Dataset entries
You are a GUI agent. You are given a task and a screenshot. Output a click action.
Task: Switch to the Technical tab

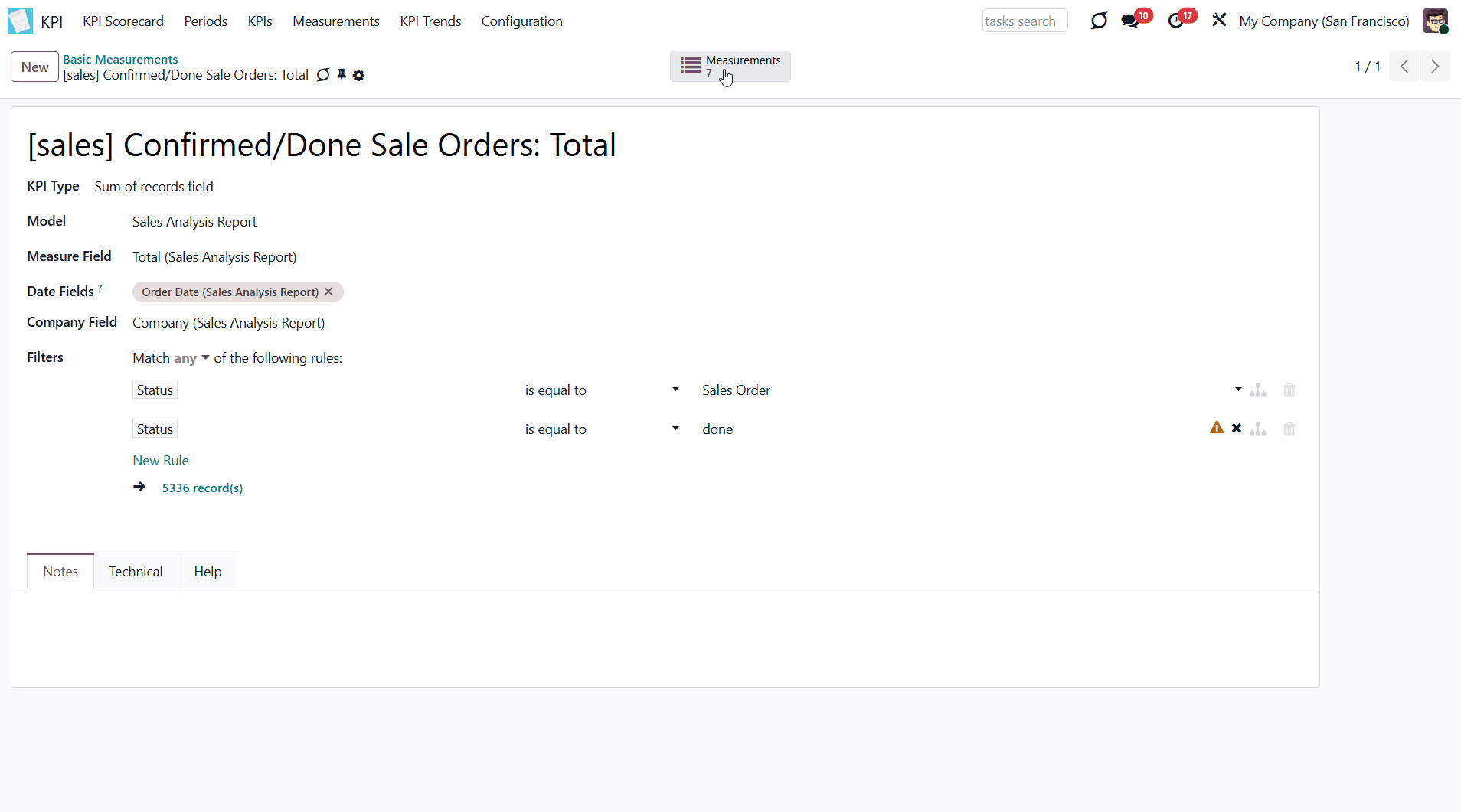(136, 572)
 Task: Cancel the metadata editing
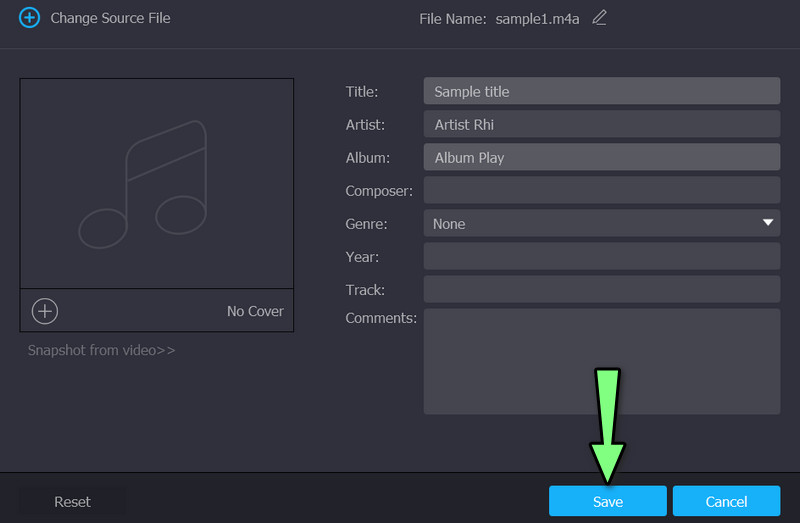726,501
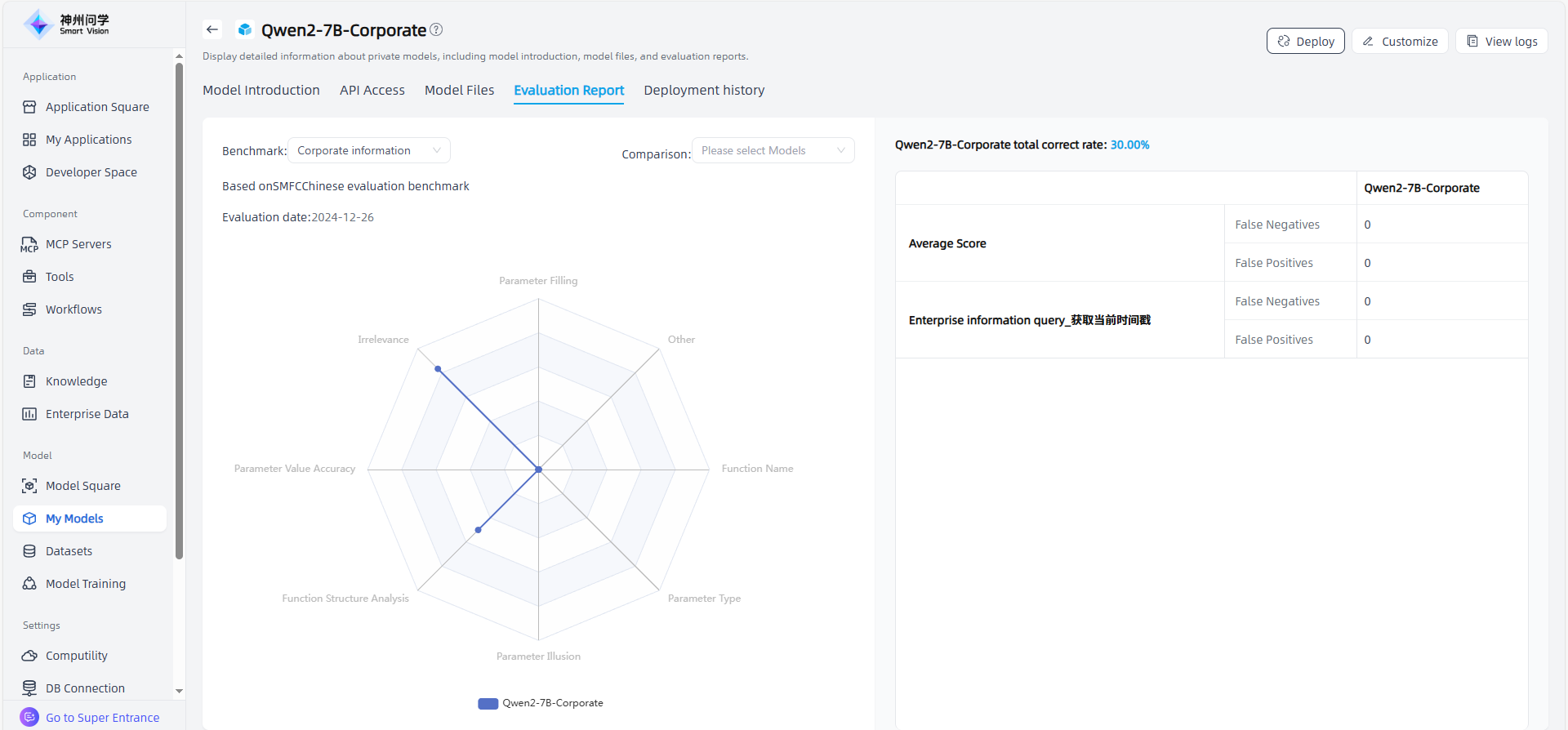
Task: Switch to the Model Files tab
Action: (459, 90)
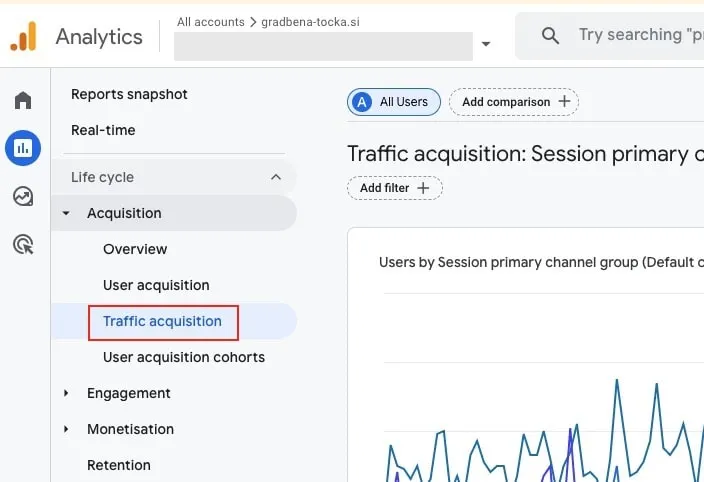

- _PROBLEM_:
Repeat each record exactly, with the pictures left out.

- _PROBLEM SOLUTION_:
You are a GUI agent. You are given a task and a screenshot. Output a click action.
Task: Switch to the Technical tab

(136, 572)
 Task: Cancel the metadata editing
726,501
Task: Switch to the Model Files tab
Action: (459, 90)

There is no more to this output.